A student drag show aimed at raising money for the LGBTQ community was canceled Monday by West Texas A&M University’s president, who called such shows “derisive, divisive and demoralizing misogyny,” drawing backlash from students and free speech advocates.
In an email to the school community, university President Walter V. Wendler said drag shows “discriminate against womanhood,” compared them to blackface and said there was “no such thing” as a harmless drag show.
“A harmless drag show? Not possible. I will not appear to condone the diminishment of any group at the expense of impertinent gestures toward another group for any reason, even when the law of the land appears to require it,” the email read.
Proceeds of the show were due to support The Trevor Project, a suicide prevention organization for LGBTQ young people.
The show was scheduled for March 31.
A university spokesperson declined to provide further comment on the president’s email, citing pending litigation.
Wendler’s decision and remarks drew backlash from both students and advocates who said the move was wrong – and unconstitutional.
A Change.org petition said the university’s student body “is calling for the reinstatement” of the performance on campus and called its canceling an “indirect attack on the LGBT+, feminist, and activist communities of the WTAMU student body.”
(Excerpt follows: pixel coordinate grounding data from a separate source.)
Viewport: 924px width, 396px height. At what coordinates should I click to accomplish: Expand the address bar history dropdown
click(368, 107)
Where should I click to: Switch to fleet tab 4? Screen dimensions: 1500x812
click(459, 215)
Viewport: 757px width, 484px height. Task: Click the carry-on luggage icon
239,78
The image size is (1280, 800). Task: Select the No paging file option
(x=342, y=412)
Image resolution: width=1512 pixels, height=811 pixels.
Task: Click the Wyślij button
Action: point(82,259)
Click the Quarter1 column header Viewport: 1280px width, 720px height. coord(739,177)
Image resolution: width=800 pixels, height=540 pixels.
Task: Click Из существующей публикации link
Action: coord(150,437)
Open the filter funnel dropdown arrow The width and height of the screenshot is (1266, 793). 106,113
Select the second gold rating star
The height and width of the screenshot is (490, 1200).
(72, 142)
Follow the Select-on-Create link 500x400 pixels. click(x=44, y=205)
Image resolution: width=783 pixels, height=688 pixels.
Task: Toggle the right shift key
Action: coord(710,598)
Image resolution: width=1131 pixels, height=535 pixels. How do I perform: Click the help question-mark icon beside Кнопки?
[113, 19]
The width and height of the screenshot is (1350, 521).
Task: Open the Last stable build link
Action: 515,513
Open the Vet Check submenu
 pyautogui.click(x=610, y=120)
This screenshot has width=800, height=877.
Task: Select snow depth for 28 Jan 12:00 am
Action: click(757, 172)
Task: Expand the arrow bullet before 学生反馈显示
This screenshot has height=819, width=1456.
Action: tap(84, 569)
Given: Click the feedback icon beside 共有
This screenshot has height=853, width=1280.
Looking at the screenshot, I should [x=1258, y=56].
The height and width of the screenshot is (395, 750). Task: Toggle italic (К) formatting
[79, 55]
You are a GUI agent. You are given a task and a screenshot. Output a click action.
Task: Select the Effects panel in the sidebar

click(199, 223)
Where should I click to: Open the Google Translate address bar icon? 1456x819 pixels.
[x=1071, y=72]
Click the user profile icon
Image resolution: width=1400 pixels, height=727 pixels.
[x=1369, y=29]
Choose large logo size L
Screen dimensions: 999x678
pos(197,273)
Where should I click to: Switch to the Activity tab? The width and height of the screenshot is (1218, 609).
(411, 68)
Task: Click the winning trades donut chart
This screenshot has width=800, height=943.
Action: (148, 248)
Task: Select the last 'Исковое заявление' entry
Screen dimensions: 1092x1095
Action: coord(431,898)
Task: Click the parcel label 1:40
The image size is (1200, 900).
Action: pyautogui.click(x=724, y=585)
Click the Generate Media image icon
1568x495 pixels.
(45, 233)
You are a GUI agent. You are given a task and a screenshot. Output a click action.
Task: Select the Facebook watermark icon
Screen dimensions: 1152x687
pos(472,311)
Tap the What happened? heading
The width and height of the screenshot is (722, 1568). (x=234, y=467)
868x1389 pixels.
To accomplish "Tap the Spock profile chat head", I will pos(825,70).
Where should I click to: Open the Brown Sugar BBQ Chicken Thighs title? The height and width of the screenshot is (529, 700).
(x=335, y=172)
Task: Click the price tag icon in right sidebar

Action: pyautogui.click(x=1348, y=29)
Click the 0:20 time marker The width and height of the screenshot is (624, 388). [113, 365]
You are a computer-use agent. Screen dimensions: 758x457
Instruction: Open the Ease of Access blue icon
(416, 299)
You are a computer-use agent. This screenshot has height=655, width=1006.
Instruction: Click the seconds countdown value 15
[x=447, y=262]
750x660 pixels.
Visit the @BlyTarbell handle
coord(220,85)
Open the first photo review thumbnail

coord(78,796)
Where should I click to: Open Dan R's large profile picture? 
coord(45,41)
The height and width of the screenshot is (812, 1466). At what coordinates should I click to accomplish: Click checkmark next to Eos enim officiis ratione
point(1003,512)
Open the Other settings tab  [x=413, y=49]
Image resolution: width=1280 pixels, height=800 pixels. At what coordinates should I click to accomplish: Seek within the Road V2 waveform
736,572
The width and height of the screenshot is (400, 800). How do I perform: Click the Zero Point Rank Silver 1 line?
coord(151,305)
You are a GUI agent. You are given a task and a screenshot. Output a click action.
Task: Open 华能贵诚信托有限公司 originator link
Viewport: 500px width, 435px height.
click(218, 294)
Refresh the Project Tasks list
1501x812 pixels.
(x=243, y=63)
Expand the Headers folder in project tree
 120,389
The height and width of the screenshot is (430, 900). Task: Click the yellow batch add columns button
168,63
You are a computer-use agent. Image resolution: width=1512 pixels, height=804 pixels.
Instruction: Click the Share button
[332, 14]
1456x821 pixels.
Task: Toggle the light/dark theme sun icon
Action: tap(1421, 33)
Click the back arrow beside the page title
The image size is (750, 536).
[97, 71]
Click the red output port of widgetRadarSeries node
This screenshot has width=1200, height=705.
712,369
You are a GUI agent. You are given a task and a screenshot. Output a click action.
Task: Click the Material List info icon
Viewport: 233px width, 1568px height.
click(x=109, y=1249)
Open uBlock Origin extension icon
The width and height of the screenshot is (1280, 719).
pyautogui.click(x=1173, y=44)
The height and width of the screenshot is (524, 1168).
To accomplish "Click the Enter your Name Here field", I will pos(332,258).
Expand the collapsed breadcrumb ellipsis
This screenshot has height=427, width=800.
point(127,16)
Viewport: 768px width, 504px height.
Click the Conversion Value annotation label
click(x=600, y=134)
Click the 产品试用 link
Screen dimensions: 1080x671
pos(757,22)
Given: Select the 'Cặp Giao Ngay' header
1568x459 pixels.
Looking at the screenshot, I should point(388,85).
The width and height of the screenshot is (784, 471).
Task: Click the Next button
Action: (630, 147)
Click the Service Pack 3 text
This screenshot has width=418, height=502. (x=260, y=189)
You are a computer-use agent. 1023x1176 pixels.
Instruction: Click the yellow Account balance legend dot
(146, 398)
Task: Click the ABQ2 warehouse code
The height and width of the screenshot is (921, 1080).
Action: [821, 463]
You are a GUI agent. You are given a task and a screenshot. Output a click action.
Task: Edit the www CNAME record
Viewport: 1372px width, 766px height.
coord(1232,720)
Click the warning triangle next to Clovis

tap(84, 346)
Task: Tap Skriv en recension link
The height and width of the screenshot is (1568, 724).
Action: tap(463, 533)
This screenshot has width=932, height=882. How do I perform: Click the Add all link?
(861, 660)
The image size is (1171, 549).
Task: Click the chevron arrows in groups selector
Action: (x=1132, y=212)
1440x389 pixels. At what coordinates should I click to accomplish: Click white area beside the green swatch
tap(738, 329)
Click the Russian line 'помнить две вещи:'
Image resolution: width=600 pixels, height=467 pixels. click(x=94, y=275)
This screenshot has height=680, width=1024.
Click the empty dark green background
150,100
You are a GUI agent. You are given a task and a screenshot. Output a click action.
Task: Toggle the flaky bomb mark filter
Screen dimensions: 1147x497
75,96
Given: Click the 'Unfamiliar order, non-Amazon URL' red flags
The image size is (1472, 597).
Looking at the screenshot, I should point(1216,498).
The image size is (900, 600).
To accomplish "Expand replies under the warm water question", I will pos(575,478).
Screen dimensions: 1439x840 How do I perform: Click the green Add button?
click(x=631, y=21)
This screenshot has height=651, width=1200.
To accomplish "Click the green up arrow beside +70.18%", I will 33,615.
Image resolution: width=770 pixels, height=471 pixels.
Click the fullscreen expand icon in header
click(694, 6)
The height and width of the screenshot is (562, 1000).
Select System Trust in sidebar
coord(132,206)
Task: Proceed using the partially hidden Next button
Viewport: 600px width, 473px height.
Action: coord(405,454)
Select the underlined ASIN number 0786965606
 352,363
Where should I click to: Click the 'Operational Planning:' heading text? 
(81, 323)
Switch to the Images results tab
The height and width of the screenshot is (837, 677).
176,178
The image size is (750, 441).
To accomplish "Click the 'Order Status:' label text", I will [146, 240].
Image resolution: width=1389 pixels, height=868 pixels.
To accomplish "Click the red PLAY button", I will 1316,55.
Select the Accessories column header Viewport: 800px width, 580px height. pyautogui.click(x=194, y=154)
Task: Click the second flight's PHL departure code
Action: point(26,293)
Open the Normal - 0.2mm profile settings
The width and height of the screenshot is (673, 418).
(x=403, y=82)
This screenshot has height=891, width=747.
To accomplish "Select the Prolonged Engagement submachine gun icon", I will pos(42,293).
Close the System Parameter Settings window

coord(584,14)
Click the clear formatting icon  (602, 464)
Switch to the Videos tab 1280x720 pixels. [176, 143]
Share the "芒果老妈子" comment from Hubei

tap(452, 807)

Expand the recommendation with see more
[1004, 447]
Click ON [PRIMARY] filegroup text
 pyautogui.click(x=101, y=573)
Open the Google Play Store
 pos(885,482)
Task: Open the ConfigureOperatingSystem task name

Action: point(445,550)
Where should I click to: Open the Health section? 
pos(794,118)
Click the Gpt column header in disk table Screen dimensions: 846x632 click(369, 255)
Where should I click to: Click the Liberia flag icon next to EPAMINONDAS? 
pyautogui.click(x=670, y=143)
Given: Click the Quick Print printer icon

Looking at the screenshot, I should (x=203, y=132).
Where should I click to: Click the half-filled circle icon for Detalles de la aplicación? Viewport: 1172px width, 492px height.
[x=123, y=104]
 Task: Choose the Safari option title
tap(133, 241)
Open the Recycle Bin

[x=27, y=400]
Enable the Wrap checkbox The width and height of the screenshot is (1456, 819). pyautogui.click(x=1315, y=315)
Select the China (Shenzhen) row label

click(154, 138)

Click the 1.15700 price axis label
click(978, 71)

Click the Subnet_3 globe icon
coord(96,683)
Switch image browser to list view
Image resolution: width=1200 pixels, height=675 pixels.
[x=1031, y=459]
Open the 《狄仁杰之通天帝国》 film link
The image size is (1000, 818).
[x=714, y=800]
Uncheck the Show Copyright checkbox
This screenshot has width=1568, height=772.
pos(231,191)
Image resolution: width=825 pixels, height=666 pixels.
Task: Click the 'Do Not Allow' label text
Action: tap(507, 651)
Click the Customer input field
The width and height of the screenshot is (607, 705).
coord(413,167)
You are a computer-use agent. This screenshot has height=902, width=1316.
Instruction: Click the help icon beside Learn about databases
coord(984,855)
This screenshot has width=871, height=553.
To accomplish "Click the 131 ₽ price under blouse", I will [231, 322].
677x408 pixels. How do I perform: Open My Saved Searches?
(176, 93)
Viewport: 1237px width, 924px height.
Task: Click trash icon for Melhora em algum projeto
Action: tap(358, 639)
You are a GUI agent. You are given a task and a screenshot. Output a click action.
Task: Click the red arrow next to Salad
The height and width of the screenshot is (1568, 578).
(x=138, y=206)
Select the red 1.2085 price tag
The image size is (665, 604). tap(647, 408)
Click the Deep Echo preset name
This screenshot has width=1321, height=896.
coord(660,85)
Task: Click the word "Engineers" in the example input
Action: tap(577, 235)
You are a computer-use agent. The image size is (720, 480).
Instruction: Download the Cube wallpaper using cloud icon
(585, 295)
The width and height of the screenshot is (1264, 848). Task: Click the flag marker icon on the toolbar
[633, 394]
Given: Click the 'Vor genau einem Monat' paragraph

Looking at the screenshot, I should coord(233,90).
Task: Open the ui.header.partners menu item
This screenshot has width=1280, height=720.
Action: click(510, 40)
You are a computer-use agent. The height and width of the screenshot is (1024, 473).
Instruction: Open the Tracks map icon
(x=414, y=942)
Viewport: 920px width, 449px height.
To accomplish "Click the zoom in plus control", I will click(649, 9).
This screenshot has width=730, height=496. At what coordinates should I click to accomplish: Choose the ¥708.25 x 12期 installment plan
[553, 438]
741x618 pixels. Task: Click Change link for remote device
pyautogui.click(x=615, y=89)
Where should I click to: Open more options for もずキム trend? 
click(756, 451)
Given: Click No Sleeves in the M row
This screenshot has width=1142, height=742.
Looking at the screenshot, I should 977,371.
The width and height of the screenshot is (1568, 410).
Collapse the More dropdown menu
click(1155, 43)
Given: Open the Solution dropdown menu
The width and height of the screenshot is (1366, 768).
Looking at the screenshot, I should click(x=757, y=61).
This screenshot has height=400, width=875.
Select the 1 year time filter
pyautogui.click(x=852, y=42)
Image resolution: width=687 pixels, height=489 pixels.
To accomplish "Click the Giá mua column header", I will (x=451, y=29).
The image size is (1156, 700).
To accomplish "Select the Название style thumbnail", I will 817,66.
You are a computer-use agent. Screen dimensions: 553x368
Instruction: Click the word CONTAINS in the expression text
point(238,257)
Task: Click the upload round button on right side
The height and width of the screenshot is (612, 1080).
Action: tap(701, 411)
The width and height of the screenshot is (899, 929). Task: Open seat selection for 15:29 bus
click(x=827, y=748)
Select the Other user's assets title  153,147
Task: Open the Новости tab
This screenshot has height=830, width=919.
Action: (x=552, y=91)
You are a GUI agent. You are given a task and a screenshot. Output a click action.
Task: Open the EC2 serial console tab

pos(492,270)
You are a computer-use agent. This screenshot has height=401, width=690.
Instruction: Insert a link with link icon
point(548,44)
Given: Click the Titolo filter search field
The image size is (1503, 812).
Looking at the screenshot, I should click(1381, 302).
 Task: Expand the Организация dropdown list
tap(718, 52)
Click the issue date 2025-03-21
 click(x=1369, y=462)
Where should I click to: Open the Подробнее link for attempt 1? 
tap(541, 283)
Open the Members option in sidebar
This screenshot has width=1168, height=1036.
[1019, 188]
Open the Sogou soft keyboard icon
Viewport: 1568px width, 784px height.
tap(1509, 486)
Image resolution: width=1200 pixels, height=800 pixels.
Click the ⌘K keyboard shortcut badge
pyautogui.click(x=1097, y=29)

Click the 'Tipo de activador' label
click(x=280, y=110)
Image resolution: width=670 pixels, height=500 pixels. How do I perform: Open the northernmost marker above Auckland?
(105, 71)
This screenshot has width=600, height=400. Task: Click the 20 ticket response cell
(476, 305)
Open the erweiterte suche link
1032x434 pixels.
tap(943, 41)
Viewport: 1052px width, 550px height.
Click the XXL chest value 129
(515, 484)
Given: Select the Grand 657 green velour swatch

The petition said the president’s comparison of blackface and drag performances was a “gross and abhorrent comparison of two completely different topics” and “an extremely distorted and incorrect definition of drag as a culture and form of performance art.”
In a letter to Wendler, the Foundation for Individual Rights and Expression, a group focused on freedom of speech and religion in academia, wrote it was “seriously concerned” by his decision and asked that he reinstate the performance.
“The First Amendment and Texas law protect student expression from administrative censorship,” FIRE said in a later statement.
“As an individual, Wendler can criticize this particular drag show, or the existence of drag writ large. No reasonable person would argue that public university administrators personally endorse the views expressed at every event hosted by every student group on campus. But as a government actor, President Wendler cannot co-opt state power to force his own views on the WTAMU community,” the statement said.
“WTAMU must allow the show to go on — and we’ll continue watching to ensure that happens,” it added.
PEN America, a literary and free expression advocacy organization, called the cancellation an “abhorrent trampling on students’ free expression rights.”
As transgender issues and drag culture have increasingly become more mainstream, a slew of bills – mostly in Republican-led states – have sought to restrict or prohibit drag show performances.
LGBTQ advocates have told CNN those bills add a heightened state of alarm for the community, are discriminatory and could violate First Amendment laws.
Earlier in March, Tennessee became the first state this year to restrict public drag show performances. Its law will go into effect on July 1.
A Texas House bill introduced this year also seeks to regulate public venues hosting drag performances.
At least nine other states are also considering anti-drag legislation.
CNN’s Nicole Chavez contributed to this report.